* [Quoted passage]:
begin

East Forsyth High School is a newly constructed high school in northeastern Forsyth County, Georgia. Forsyth County Schools District hosted the grand opening of East Forsyth High School on July 14, 2021, at 10:30 am. The high school was built to relieve overcrowding in the district's North Forsyth High School and Forsyth Central High School. The school has been in development for more than a decade as of 2019. Forsyth County Schools officially broke ground on the project on May 21, 2018, tweeting "What a beautiful day for the groundbreaking ceremony at East Forsyth HS!  Our 7th traditional high school is projected to open fall 2021."

Funds for the new school are to come from a $295,000,000 school bond approved by voters in May 2018.

East Forsyth has an entirely new and unique career development program, not found in any of the other schools in the district, to further enhance the educational opportunities for students.

In 2022, the principal said the n-word which caused an uproar in the community.

end

* [Material shown]:
begin

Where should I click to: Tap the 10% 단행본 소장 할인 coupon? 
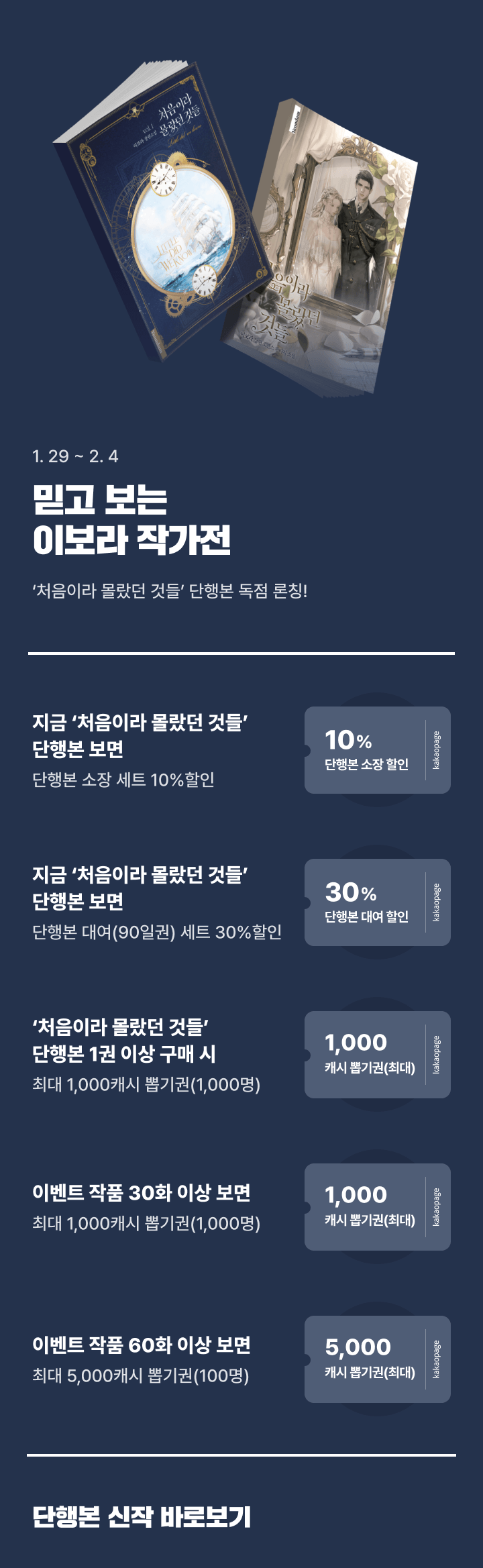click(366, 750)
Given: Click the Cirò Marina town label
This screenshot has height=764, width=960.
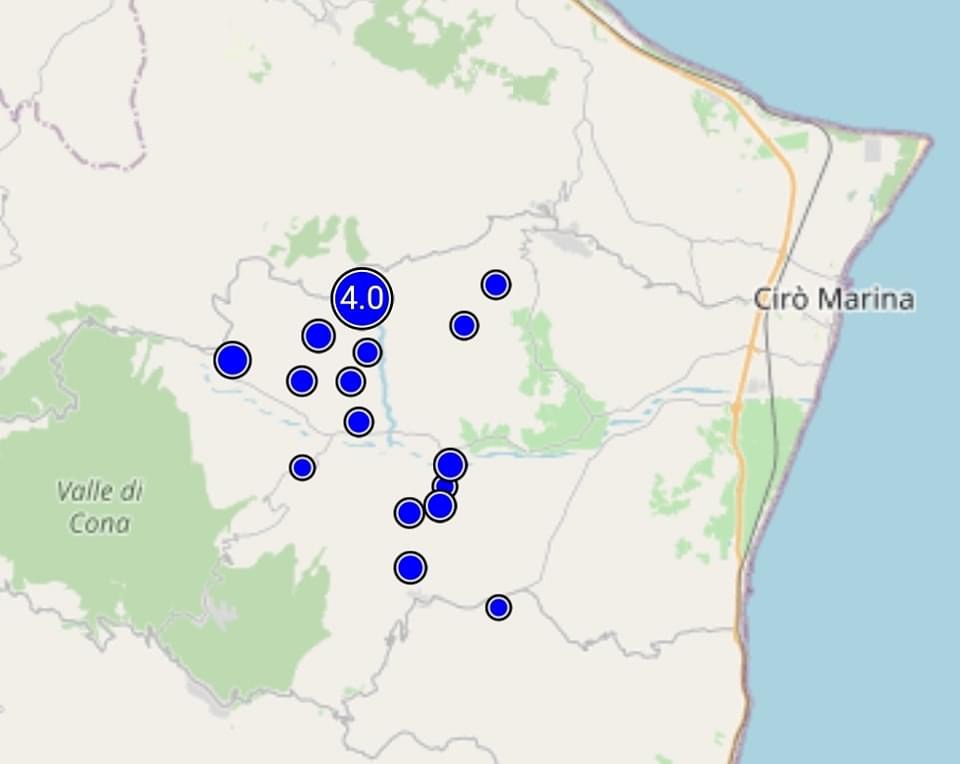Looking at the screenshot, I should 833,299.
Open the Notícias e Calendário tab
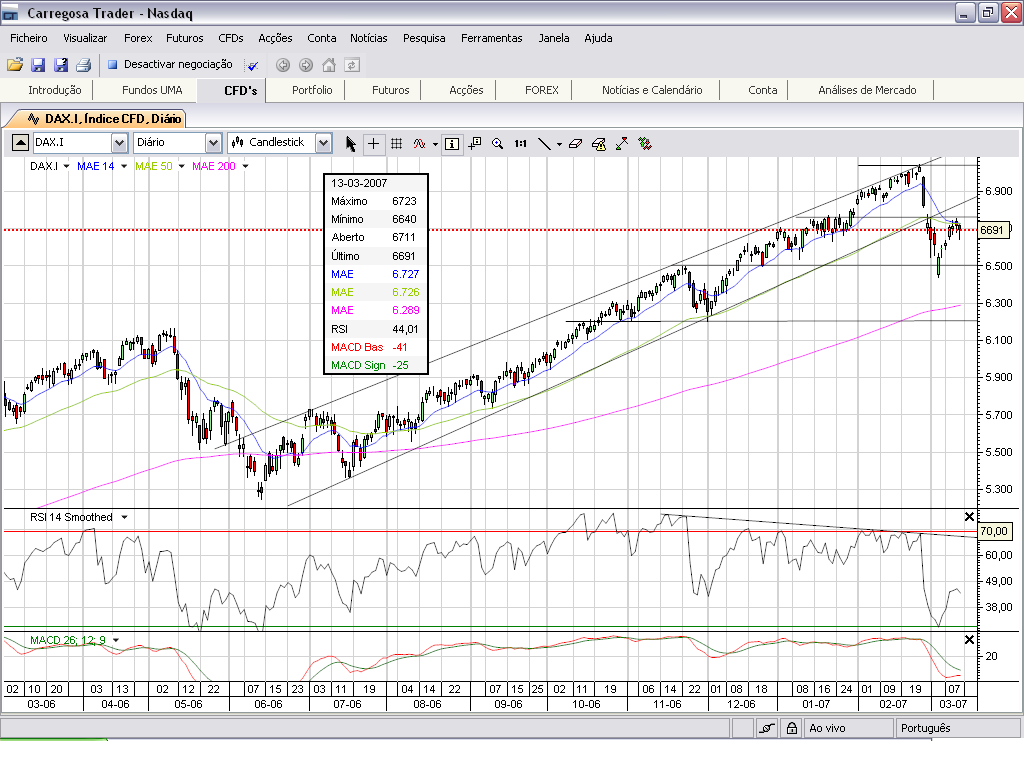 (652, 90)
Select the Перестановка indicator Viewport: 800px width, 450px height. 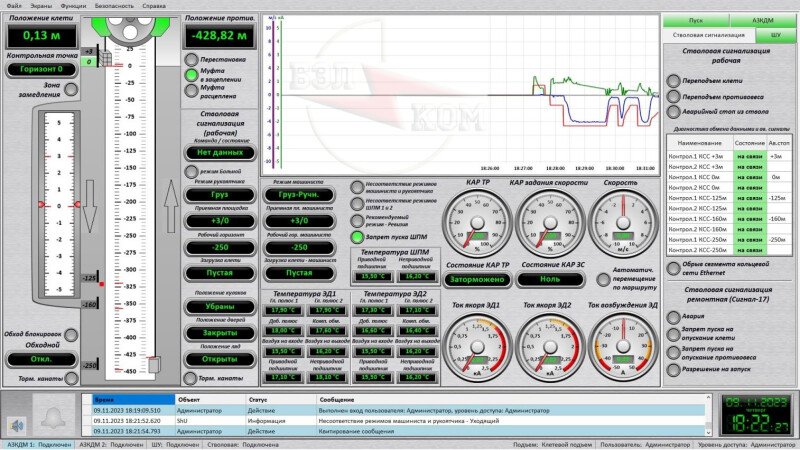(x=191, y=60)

end

* [Challenges]:
**a.** According to the passage on East Forsyth High School, when was the school's grand opening held?
**b.** Summarize the passage on East Forsyth High School in two sentences.
**c.** Carry on the passage on East Forsyth High School, picking up after its last sentence.

* [Answers in order]:
**a.** July 14, 2021, at 10:30 am.

**b.** East Forsyth High School is a new high school in northeastern Forsyth County, Georgia, built to relieve overcrowding at North Forsyth and Forsyth Central high schools, and its grand opening was held on July 14, 2021. Funds for it were to come from a $295,000,000 school bond approved by voters in May 2018, and it offers a career development program found in no other school in the district.

**c.**
Design 
Jennifer Caracciolo, director of communications for Forsyth County Schools explained that East Forsyth High School will be designed in a similar fashion to that of Denmark High School, the district's sixth traditional high school which opened in August 2018. The school will boast a navy and orange color scheme unlike any of the color combinations in any other Forsyth County Schools high school. The official school mascot will be the Broncos.

East Forsyth High School Sketch Plat 
The sketch plat for East Forsyth High School has been published.

Architects 
East Forsyth High School is being built with the help of BRPH, an architectural, engineering and design firm.

School Features 
East Forsyth High School will have a variety of features found in many of the district's schools.
 
Per the official sketch plat the school will include:

 4 Tennis Courts
 741 Total Parking Spaces
 80 Yard Practice P.E. Field
 Football Stadium
 Baseball Field
 Fast pitch softball field
 2.6 Acre P.E. Field
Central courtyard with spots of turf and a sunken seating area to create a gathering space for students.

References 

Public high schools in Georgia (U.S. state)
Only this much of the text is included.